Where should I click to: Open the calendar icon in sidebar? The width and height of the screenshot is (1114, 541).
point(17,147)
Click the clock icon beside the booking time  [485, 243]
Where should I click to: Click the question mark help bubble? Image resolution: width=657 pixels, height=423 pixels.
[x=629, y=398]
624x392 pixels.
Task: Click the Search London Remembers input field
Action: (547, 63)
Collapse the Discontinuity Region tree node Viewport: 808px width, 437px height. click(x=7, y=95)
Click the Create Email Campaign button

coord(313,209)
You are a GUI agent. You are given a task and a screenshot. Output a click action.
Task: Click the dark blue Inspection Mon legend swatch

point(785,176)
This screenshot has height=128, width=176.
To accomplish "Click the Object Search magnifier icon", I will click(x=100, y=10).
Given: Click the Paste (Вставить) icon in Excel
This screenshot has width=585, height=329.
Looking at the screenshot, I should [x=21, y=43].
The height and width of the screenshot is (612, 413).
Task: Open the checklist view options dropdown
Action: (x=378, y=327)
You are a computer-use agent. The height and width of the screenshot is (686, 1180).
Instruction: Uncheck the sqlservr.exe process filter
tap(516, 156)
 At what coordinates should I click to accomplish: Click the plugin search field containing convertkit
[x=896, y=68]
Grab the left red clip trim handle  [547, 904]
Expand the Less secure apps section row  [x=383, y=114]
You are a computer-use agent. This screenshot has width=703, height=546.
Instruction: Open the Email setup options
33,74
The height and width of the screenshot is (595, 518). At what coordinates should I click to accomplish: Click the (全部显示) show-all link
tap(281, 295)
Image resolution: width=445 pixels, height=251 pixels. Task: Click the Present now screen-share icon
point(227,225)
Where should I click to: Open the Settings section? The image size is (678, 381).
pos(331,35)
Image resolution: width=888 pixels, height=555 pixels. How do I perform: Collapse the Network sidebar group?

### The problem
Extract each record, keeping it identical to the original.

### Completed exercise
Where should I click to: Open the calendar icon in sidebar? The width and height of the screenshot is (1114, 541).
point(17,147)
Click the clock icon beside the booking time  [485, 243]
Where should I click to: Click the question mark help bubble? Image resolution: width=657 pixels, height=423 pixels.
[x=629, y=398]
624x392 pixels.
Task: Click the Search London Remembers input field
Action: (547, 63)
Collapse the Discontinuity Region tree node Viewport: 808px width, 437px height. click(x=7, y=95)
Click the Create Email Campaign button

coord(313,209)
You are a GUI agent. You are given a task and a screenshot. Output a click action.
Task: Click the dark blue Inspection Mon legend swatch

point(785,176)
This screenshot has height=128, width=176.
To accomplish "Click the Object Search magnifier icon", I will click(x=100, y=10).
Given: Click the Paste (Вставить) icon in Excel
This screenshot has width=585, height=329.
Looking at the screenshot, I should [x=21, y=43].
The height and width of the screenshot is (612, 413).
Task: Open the checklist view options dropdown
Action: (x=378, y=327)
You are a computer-use agent. The height and width of the screenshot is (686, 1180).
Instruction: Uncheck the sqlservr.exe process filter
tap(516, 156)
 At what coordinates should I click to accomplish: Click the plugin search field containing convertkit
[x=896, y=68]
Grab the left red clip trim handle  [547, 904]
Expand the Less secure apps section row  [x=383, y=114]
You are a computer-use agent. This screenshot has width=703, height=546.
Instruction: Open the Email setup options
33,74
The height and width of the screenshot is (595, 518). At what coordinates should I click to accomplish: Click the (全部显示) show-all link
tap(281, 295)
Image resolution: width=445 pixels, height=251 pixels. Task: Click the Present now screen-share icon
point(227,225)
Where should I click to: Open the Settings section? The image size is (678, 381).
pos(331,35)
Image resolution: width=888 pixels, height=555 pixels. How do I perform: Collapse the Network sidebar group?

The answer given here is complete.